Bowness, dont le père Rick entraîne les Stars, a passé du temps avec les Coyotes, le Lightning et maintenant les Predators et a consacré beaucoup de temps à la croissance du hockey dans des endroits non traditionnels. Pendant son séjour à Tampa, elle a déclaré qu’il y avait une équipe universitaire junior qui devait jouer contre les garçons et a souligné qu’il y avait un besoin de plus de filles dans le pipeline.

“En ce moment, je pense que c’est plus une question de chiffres”, a déclaré Bowness. “Nous avons juste besoin de plus de filles qui jouent pour que les ligues soient opérationnelles.”

‘Ça prend du temps’

Haley Skarupa, qui a grandi à Rockville, dans le Maryland, et a remporté l’or avec les États-Unis aux Jeux olympiques de 2018, sait tout sur un jeu de nombres. Après avoir été la seule fille de son équipe lorsqu’elle était enfant, elle est impressionnée par les options disponibles dans la région de Washington.

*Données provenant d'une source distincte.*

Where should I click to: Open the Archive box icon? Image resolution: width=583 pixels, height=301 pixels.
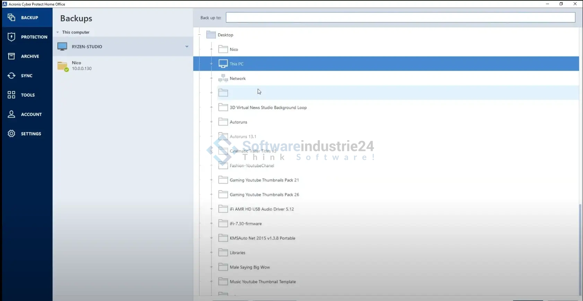click(11, 56)
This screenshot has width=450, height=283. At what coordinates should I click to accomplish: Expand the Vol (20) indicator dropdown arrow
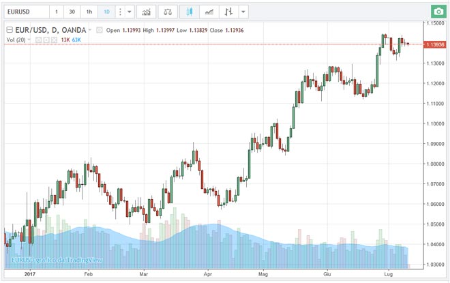(31, 40)
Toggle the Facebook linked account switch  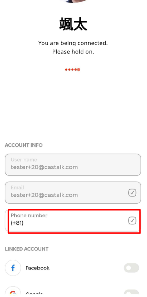coord(132,268)
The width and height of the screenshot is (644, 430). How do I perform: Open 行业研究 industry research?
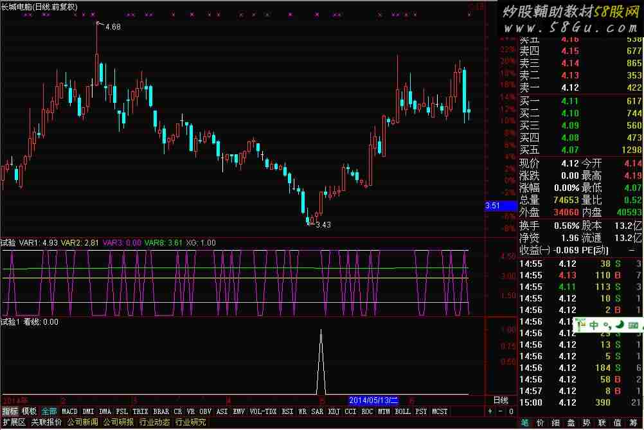coord(191,422)
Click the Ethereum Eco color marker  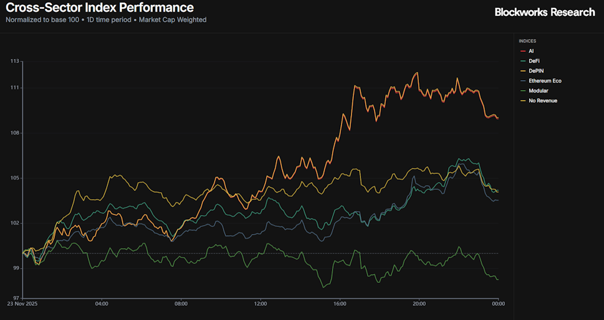[x=523, y=81]
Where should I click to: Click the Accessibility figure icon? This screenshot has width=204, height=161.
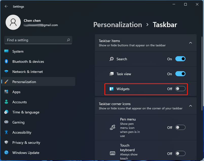6,132
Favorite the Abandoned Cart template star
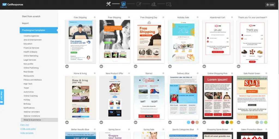The width and height of the screenshot is (279, 139). click(232, 17)
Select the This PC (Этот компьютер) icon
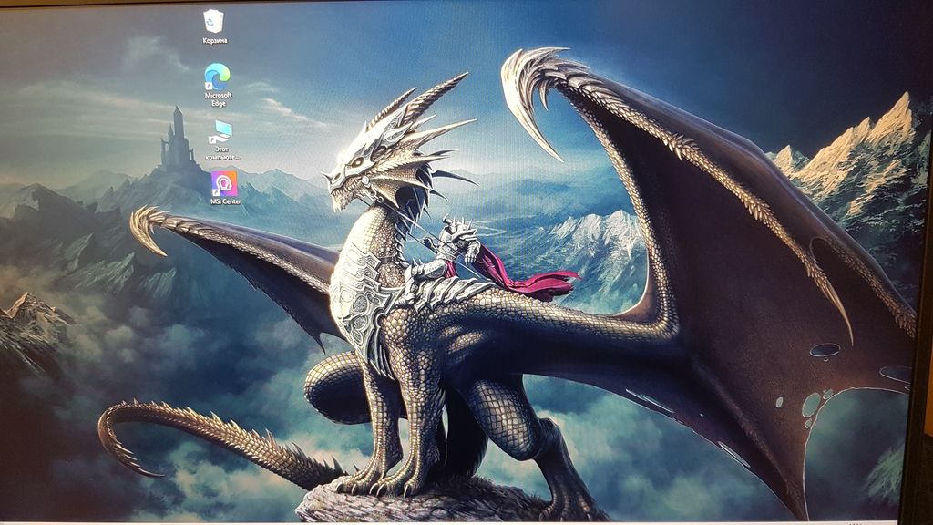This screenshot has width=933, height=525. tap(219, 131)
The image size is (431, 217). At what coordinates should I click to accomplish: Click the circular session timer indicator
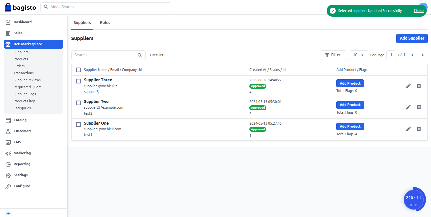pos(414,200)

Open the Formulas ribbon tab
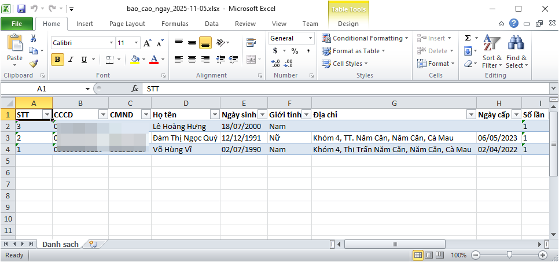[x=174, y=24]
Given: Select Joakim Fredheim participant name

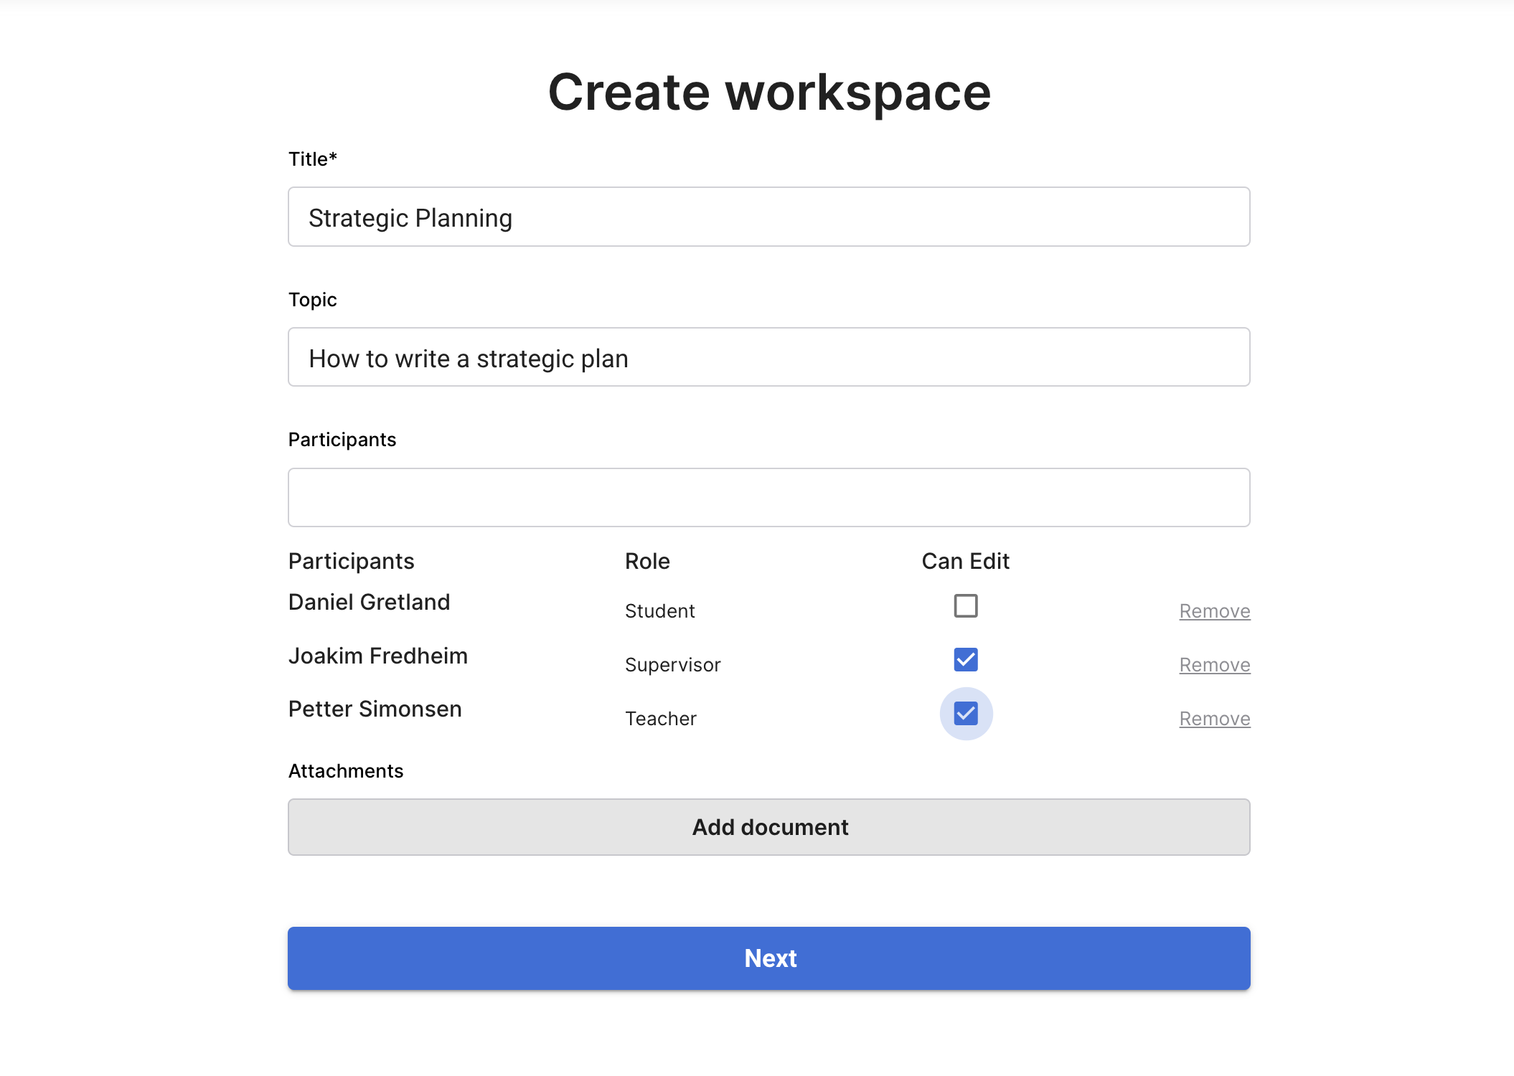Looking at the screenshot, I should [x=377, y=656].
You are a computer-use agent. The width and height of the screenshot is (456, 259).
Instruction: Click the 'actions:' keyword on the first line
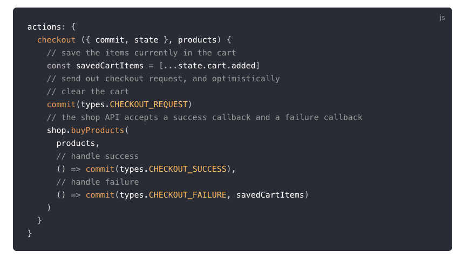pyautogui.click(x=46, y=27)
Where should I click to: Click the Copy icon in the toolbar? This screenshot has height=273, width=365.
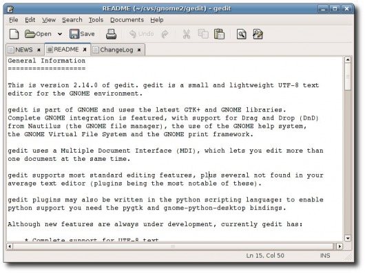click(203, 34)
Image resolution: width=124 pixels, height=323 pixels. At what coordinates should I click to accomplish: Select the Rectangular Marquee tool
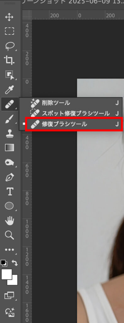9,31
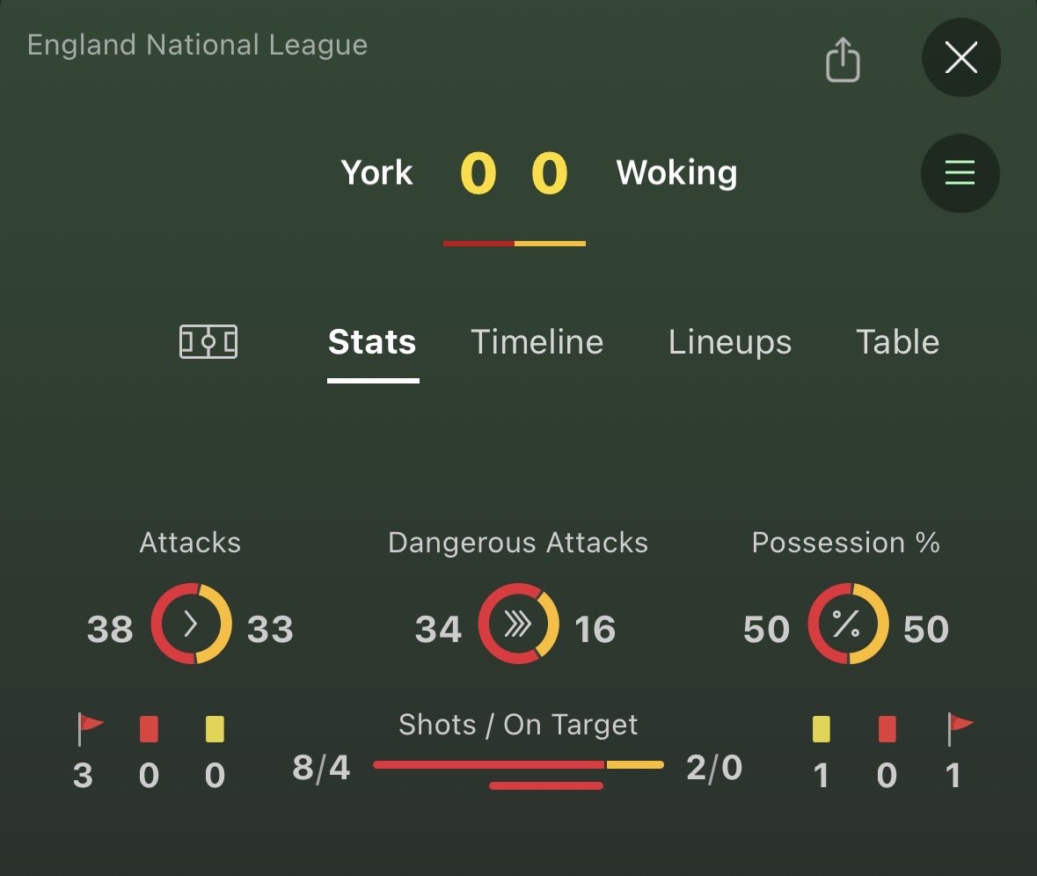Tap Woking's yellow card icon

[x=821, y=729]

“Ils ne sont pas limités à cette option de jouer au hockey masculin”, a déclaré Skarupa, qui a joué pour la fierté et est maintenant ambassadeur des Capitals. “Elles peuvent être dans leur propre équipe avec d’autres filles, et c’est tellement grandi.”

Les Jeux olympiques et les événements organisés par la Professional Women’s Hockey Players Association, la Premier Hockey Federation, USA Hockey et la LNH sont en place pour stimuler davantage la croissance et pourtant, Wright a déclaré que de nombreux éléments doivent être réunis sur ce front. Maintenant, plus de deux décennies après les débuts du hockey féminin aux Olympiques en 1998, alors que les programmes collégiaux n’existaient même pas, des générations de joueuses sont de retour dans la communauté en tant que modèles et cela pourrait prendre des années avant que les fruits de leurs efforts ne prennent façonner.

“C’est en partie le temps”, a déclaré Wright. “Nous n’aimons pas parler de temps, mais certains d’entre eux prennent du temps.”